Task objective - Please output exactly the part of the records below that opens with the line containing "Task: Select the Cursor tool in toolbar" and closes with the line containing "Click Sarah's avatar", both lines included, and nothing else.
*** Opening Listed records ***
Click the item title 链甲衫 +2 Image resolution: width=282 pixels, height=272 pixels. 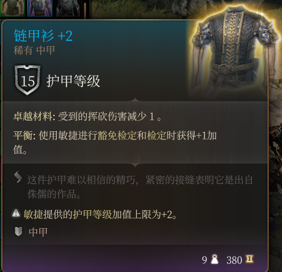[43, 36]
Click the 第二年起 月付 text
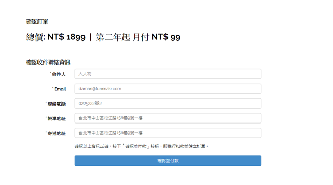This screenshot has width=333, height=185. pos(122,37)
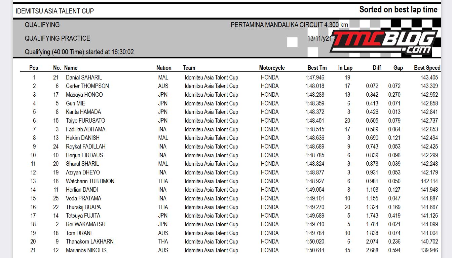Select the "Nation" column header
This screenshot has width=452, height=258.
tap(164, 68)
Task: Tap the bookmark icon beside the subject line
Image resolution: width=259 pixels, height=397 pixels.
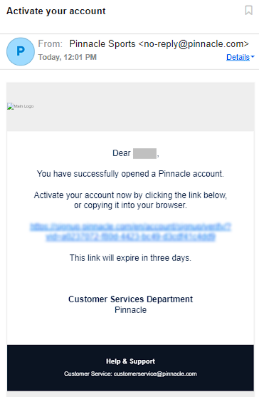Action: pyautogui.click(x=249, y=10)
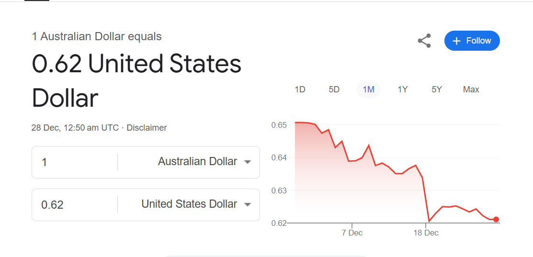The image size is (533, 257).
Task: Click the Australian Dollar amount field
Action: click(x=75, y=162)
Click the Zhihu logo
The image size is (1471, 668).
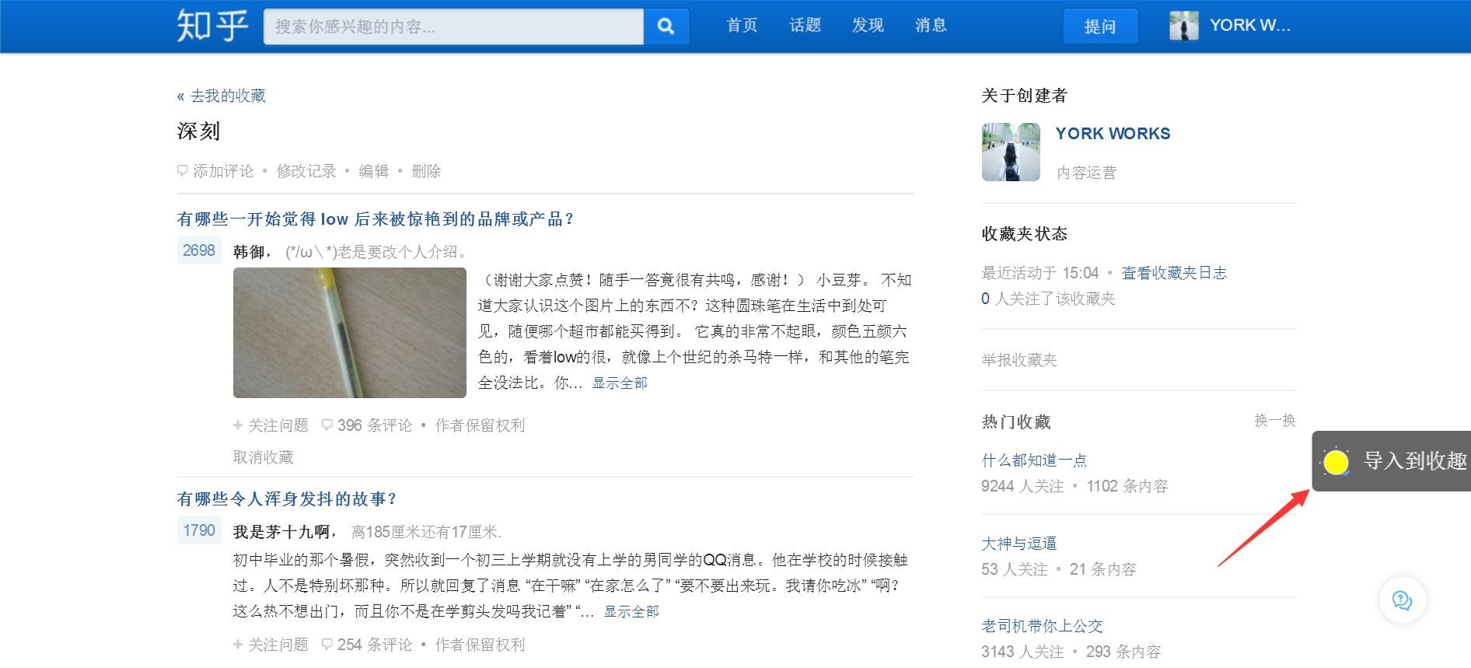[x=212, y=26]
*** Closing Listed records ***
*** Opening Listed records ***
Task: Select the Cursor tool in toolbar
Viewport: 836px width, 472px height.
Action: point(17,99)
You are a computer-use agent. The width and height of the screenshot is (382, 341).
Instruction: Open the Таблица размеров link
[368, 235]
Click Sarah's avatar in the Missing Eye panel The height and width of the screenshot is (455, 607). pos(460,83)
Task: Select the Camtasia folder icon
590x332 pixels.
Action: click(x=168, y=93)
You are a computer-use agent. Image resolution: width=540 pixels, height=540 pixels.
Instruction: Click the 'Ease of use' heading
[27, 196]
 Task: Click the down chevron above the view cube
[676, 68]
*** Closing Listed records ***
Task solution -
Task: Select the Cursor tool in toolbar
Viewport: 836px width, 472px height.
Action: point(17,99)
You are a computer-use agent. The width and height of the screenshot is (382, 341).
Instruction: Open the Таблица размеров link
[368, 235]
Click Sarah's avatar in the Missing Eye panel The height and width of the screenshot is (455, 607). pos(460,83)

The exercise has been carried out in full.